Bu soru doğru bir sorudur ve cevap verilmesi icap eder.
Cevaptan önce, üç gündür peş peşe yazdıklarımız bize ait görüşler değildir, İslâm âlim ve eğitimcilerinin âyet ve hadislerden süzerek önerdiği görüş ve tavsiyelerdir, demek ve o yazılarda bir eksiklik varsa bize ait olan işte ancak onlardır, notunu düşmek zorundayız.
Gelelim o sorunun cevabına.
Kişi kimin çocuğu olursa olsun ve kendisi ne kadar günah işlemiş bulunursa bulunsun şahsı ve çocukları için tertemiz olma, hatta, evliyalık makamına yükselme yolu bile açıktır. Çünkü hiçbir günah Rahman ve Rahim olan Allah’ın af ve mağfiretinden büyük değildir. Yazının tam burasında bir not düşmekte fayda görüyoruz. Vaaz kürsülerinde bâzı hocalar ve televizyonlarda İslâm adına konuşan kimi ilahiyatçılar, “Allah şirkten başka her günahı affeder” deyip lafı orada bırakıyor, hata ediyorlar. Çünkü bu söz hem doğru, hem yanlış.

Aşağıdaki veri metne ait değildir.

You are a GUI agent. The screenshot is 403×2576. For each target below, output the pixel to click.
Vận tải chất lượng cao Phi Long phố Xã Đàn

Doğru, evet, Allah şirk üzere ölmüş bir kişiyi affetmeyeceğini çok açık bir şekilde söylüyor. Yanlış, çünkü Allah ölüm meleği Azrail’le yüz yüze gelmeden önce, “Lâ İlahe İllallah, Muhammedün Resulullah” diyen kişiyi, müşrik de olsa, affediyor. Hz. Ömer müşrik değil miydi? Bush ve Merkel müşrik değil mi? Bu iki isim Kelime-i şahadet getirseler, geçmişleri sıfırlanmayacak mı? Bush gibi ellerinde binlerce Müslüman’ın kanı bulunan İslâm düşmanlarını bile affedeceğini vaat eden Allah, kendi işlemediği bir günahın çocuğunu ve içkiydi, kumardı ve başka günahlardı, onları işleyen ama pişmanlık duyup, “Tövbe Allah’ım!” diye gözyaşı döken bir Müslüman’ı affetmez mi hiç?
Affeder...
Tıpkı Bişr-i Hâfi’yi affettiği gibi?
Tıpkı, o güne kadar geçimini zina yaparak temin eden bir kadını, bir kuyudan ayakkabısı ile susuz bir köpeğe su verdiği için, affettiği gibi!
Bir Müslüman için Allah’tan ümit kesmek en büyük günahlardan biridir, yine bir Müslüman için, ben şöyle ibadet yapıyorum, şu kadar hac, şu kadar umrem var, helâle harama çok dikkat ediyorum Cennete ben gitmeyeceğim de kim gidecek tavrı tam da Cehennemlik bir tavırdır, çünkü bu hal, Şeytan’ın hâli ile hâllenmektir.
Yalnız...
Kul hakkı alınmışsa helalleşmek için elden gelenin yapılması esas. Allah, tövbe edenin tövbesini kabul eder. Kul hakkının şöyle bir durumu var. Diyelim ki ruhsatlı silahınızla birini yaraladınız, o kişi sizden şikâyetçi olmadı, ama savcılık yine de sizi sorgular ve mahkemeye verir, yaralının davacı olmaması yetmez.
Kul hakkında da Allah tövbe ile hırsızlık günahını siler, amma malını çaldığın kişi ile helalleşmeni ister, affı mal sahibinin hakkını helal etmesine bırakır.
Velhasıl...
Samimi bir tövben ve sonrasında “sırâtal müstekıym”in varsa, seni tebrik ederim arkadaş, yolun açık olsun, ta Cennet ve Cemal’e kadar; bize de şefaat et.